Representatives of the banking community, according to Shpek, expected revitalization of structural reforms of the financial sector in 2017, dragging which was among the reasons for the delay in assistance from international partners, including the IMF.

Vitaly Shapran, a representative of the Ukrainian Society of Financial Analysts, predicts that the year of 2017 will be marked by preparations for the privatization of state-owned financial institutions. At the same time, he admits that the sales may never take place but the change of the state-owned bank management structure, cleansing their assets, and legal scuffles will be part of the future of Ukraine’s banking system.

Among the positive outcomes of the past year, Shapran noted the reduction in the number of unprofitable banks. "Although the economy is growing slowly, some banks have breathed some fresh air in the shape of the flow of customers from bankrupt banks, which gave some positive momentum in the second half of the year. However, the process of decline in asset quality and weak lending is still ongoing in the majority of banks," he said.

Regulator’s plans

The National Bank of Ukraine in its December’s financial stability report said that the national banking system, while showing signs of recovery, was still very vulnerable to external shocks. Therefore, the efforts on strengthening its stability will continue in 2017.

NBU intends to tighten the requirements for the disclosure of bank statements / Photo from UNIAN

From the New Year, the NBU introduces new credit risk assessment rules. According to the results of diagnostics of the largest 60 operating banks, the NBU assessed the level of problem loans in the TOP 20 banks at 53% and in the following 40 banks – at 43%. The state regulator expects that the new rules will force banks to adequately assess the risks, while the share of problem loans in 2017 will fall.

In the first quarter of the new year, the regulator intends to tighten the requirements for the disclosure of bank reporting, for example by requiring financial institutions to disclose the detailed structure of regulatory capital, the quality of the loan portfolio, its distribution over the period of delay, and the amount of credit risk uncovered.

In the first half of the year, the NBU is preparing for a strategy for public discussion of macroprudential policy aimed to counteract the accumulation of systemic risks of the financial sector.

The NBU also plans to develop a new liquidity coverage ratio (LCR), which will become mandatory for implementation by all banks in 2018.

The National Bank will continue to disclose the real owners of banks, as there are still financial institutions in the market that fall under the definition of non-transparent banks.

Also, the regulator recommends that banks continue to reduce lending to related parties in the framework of the five-year schedules, threatening in case of violation of these schedules to apply sanctions.

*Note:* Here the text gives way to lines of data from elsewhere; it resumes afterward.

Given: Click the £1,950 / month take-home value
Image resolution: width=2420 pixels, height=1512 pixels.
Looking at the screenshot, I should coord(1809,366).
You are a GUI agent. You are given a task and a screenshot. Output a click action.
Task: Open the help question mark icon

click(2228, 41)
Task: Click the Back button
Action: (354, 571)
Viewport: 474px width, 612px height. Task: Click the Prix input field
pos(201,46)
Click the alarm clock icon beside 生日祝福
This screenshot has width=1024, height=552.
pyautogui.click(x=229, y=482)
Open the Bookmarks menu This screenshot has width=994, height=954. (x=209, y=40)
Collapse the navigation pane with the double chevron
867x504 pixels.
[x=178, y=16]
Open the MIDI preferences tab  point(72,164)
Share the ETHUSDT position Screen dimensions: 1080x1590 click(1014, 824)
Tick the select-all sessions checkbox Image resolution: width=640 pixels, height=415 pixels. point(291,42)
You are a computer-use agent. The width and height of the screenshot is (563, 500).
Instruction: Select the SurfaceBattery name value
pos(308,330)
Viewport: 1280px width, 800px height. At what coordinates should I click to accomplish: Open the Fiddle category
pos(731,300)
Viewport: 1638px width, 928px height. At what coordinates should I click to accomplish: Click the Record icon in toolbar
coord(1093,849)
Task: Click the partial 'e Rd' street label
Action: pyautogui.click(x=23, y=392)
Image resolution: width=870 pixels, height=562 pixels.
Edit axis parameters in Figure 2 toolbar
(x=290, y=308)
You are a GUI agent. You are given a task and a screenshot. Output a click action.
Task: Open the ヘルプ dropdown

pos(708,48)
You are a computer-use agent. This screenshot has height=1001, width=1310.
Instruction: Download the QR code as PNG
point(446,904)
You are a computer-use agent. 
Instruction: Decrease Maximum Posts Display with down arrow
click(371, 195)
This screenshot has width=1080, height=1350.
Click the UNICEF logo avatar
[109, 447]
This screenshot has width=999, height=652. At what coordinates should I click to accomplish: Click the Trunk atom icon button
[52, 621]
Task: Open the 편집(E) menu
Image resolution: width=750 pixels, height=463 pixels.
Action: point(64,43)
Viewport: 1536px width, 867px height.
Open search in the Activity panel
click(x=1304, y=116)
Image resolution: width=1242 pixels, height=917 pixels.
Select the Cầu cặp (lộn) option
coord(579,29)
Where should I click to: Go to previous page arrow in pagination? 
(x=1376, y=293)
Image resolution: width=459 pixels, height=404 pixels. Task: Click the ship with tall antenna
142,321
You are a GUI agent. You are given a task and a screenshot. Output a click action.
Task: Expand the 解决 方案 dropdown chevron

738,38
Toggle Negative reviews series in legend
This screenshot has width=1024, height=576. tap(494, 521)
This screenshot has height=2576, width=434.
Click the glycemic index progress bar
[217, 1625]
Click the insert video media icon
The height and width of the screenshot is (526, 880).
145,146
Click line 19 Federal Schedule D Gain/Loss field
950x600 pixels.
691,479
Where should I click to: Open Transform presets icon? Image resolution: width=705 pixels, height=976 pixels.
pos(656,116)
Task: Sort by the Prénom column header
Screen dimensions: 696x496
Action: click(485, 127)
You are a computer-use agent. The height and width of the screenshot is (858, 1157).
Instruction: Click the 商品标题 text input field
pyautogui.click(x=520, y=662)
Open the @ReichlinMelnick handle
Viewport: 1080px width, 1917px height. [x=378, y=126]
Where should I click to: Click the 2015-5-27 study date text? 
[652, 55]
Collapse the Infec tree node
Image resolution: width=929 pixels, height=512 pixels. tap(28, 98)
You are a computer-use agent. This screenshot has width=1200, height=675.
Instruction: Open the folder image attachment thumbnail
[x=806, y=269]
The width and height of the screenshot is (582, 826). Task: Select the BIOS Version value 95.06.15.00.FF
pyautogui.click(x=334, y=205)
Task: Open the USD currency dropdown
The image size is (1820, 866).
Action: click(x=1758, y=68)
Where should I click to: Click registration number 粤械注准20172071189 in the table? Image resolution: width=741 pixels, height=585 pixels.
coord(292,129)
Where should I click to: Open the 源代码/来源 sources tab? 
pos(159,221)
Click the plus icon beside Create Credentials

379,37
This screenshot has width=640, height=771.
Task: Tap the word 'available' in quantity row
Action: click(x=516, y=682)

Following the announcement of the nationalization, people rushed to ATMs / Photo from UNIAN

It is obvious that the trend of reducing the banking sector will continue in 2017.

In late December, the regulator warned that it would recognize as insolvent the banks from the lower 20, which would not ensure positive values of capital adequacy as of January 1.

In addition, previously the National Bank ordered smaller banks to accelerate recapitalization. By July 11, 2017, the capital cannot be less than UAH 200 million. So far, there are still several dozens of financial institutions with the capital below this mark in the Ukrainian banking market.

Market participants have a reasonable expectation that 2017 will be a more successful year for the banking sector and for the whole national economy. Much has been done over the previous years to this end. And now the main task of the authorities, regulators, bankers, and all citizens is to support the beginning of this growth and not to trample on the first shoots of positive trends with populist decisions or simply reckless panic.

The banking system of Ukraine, as that of any other country, depends on the confidence of its clients. This also applies to the national currency, the stability of which depends primarily on the level of public trust and secondly, on the basic economic factors. So Ukrainians should be confident and do their thing.